Jérémy Chommanivong Responsable Cinéma

L’ascension de Donald Trump n’est plus une fiction jusqu’à aujourd’hui. Ali Abbasi s’est emparé de l’une des figures américaines les plus controversées. Avant même que l’on s’attarde sur la présidence du « guerrier solitaire », The Apprentice nous donne à voir comment un homme aussi peu confiant et charismatique s’est bâti un empire financier conséquent.

Synopsis : Années 1970. Les jeunes années de l’entrepreneur immobilier, Donald Trump, et sa relation avec l’homme politique, Roy Cohn.

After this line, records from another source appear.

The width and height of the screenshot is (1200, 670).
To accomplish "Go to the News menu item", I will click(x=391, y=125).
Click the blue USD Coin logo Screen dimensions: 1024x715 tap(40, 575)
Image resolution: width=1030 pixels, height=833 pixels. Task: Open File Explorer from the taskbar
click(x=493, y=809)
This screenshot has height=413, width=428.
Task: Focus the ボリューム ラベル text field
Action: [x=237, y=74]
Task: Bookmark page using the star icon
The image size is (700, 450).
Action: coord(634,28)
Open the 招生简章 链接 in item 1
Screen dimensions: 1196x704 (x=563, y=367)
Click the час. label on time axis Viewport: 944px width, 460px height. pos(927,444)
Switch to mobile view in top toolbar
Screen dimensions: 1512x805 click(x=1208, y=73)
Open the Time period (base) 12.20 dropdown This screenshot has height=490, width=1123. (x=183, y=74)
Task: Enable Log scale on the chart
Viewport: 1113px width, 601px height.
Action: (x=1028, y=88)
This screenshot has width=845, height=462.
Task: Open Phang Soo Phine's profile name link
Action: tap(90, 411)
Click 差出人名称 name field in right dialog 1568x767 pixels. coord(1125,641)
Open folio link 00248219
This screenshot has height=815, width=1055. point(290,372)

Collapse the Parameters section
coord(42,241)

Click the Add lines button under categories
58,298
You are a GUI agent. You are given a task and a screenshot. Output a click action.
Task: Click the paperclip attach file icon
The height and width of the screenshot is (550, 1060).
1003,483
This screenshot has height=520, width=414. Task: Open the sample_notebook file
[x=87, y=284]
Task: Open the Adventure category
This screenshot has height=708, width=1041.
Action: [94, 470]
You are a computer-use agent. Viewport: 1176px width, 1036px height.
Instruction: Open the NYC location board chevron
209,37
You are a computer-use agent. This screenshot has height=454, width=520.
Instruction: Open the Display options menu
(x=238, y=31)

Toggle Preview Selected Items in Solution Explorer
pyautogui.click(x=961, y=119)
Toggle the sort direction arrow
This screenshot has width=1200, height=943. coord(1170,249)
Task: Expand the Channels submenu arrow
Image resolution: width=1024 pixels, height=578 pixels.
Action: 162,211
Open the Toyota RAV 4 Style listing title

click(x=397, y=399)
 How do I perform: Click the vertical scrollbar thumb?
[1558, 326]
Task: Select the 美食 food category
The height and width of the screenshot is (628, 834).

Après s’être fait remarquer avec Border, une romance arrosée d’une aura fantastique qui lui a valu en 2018 le prix cannois Un Certain Regard, le cinéaste, d’origine iranienne, avait électrisé la compétition avec Les Nuits de Mashhad en 2022. En changeant le décor de la société iranienne, plutôt à l’aise pour encourager le féminicide, contre celui des soirées privées et des buildings new-yorkais avec The Apprentice, Abbasi attire notre attention sur le pacte faustien entre un jeune promoteur immobilier et un avocat rompu au jeu de pouvoir. Cette alliance imprévue révèle ainsi la déliquescence d’une nation dont le trône est maudit par des moments d’égarement ou de cupidité. Richard Nixon fut le premier à passer sur l’échafaud médiatique. Et les suivants s’en sont servi comme martyr afin de ne pas répéter la tragédie. Mais peut-on vraiment échapper aux lois immuables du pouvoir ?

Le jeu de la gagne

Timide, le teint un peu pâle, pas très à l’aise dans son costume ou avec les mots, Sebastien Stan campe un Donald Trump qui tutoie l’anonymat au milieu des patrons des grands manitous de New York. Nul gouvernement ne peut les atteindre, car ce sont eux qui manipulent l’audience dans les coulisses et qui sont les principaux actionnaires d’un pays dont les richesses semblent inépuisables. S’il est impossible d’évoquer le rêve américain de nos jours, il fut un temps où les opportunistes se succédaient, un peu à l’image du vice-président de George W. Bush, Dick Cheney. La narration d’Abbasi rappelle d’ailleurs celle qu’Adam McKay a employée pour brosser le portrait de ce politicien de l’ombre dans Vice.

Ce Trump nous est donc présenté avec beaucoup de cynisme et un humour noir qui ferait frémir les républicains conservateurs dans son genre. Son image est petit à petit dégradée par un nouveau mode de pensée qui le domine et qui le transforme en prédateur sexuel. Cela n’aurait pas été possible sans le coaching de Roy Cohn, incarné par un Jeremy Strong intransigeant et pourtant plein de sensibilité dans le dernier tiers de l’intrigue. Il s’est rapidement imposé comme l’avocat de Trump et un mentor d’exception. Malheureusement pour lui, Trump, à l’image du docteur Frankenstein et de sa créature, commence à prendre conscience de son pouvoir et de son emprise sur son entourage. Ce dernier finit par revendiquer les compétences qu’il a acquises pour se les réapprinoprier, tout en laissant son maître mourir à petit feu. C’est ainsi que la succession est en marche et que les lois du marché fonctionnent. Il n’y a pas d’amitié qui tienne, seulement des affaires. Chaque erreur de l’un doit nécessairement être convertie pour le bénéfice de l’autre.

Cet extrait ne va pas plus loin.